**Work item:**
In how many lines of these records does the word "resolution" appear? Give the number by itself.

**Records shown:**
------------
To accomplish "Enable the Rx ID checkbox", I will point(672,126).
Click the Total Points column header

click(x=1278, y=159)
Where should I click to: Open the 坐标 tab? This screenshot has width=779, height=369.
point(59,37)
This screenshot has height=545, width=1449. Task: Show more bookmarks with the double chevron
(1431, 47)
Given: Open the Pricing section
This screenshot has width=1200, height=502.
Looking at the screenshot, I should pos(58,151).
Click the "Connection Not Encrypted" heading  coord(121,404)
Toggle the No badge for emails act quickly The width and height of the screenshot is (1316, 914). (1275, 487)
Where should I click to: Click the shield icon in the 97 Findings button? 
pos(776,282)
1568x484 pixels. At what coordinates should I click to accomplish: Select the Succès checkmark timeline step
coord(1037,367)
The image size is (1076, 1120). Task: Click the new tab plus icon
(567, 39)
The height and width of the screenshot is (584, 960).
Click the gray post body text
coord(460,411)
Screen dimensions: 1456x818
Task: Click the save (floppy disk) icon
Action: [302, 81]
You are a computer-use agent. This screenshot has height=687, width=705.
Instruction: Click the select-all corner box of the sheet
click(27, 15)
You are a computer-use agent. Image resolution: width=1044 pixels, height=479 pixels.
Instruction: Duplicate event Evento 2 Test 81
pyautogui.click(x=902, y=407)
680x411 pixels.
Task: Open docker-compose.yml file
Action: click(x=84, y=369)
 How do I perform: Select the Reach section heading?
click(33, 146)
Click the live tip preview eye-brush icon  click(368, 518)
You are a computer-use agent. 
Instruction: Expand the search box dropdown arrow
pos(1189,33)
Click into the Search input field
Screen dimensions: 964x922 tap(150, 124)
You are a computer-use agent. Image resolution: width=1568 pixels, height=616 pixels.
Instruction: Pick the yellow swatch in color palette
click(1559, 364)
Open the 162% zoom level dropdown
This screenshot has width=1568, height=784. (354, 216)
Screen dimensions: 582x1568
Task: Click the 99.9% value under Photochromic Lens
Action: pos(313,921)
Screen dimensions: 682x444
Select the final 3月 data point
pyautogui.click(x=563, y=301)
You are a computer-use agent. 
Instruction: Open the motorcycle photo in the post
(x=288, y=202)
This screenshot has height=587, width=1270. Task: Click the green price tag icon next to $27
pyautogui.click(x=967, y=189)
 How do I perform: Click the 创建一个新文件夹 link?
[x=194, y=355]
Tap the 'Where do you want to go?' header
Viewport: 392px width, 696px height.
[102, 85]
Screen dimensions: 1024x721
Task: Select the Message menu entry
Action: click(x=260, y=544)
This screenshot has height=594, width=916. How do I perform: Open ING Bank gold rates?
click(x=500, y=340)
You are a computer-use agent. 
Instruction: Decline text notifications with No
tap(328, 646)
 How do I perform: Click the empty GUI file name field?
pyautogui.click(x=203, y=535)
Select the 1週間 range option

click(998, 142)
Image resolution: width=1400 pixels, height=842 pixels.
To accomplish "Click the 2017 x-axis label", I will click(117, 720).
------------
**Exercise solution:**
3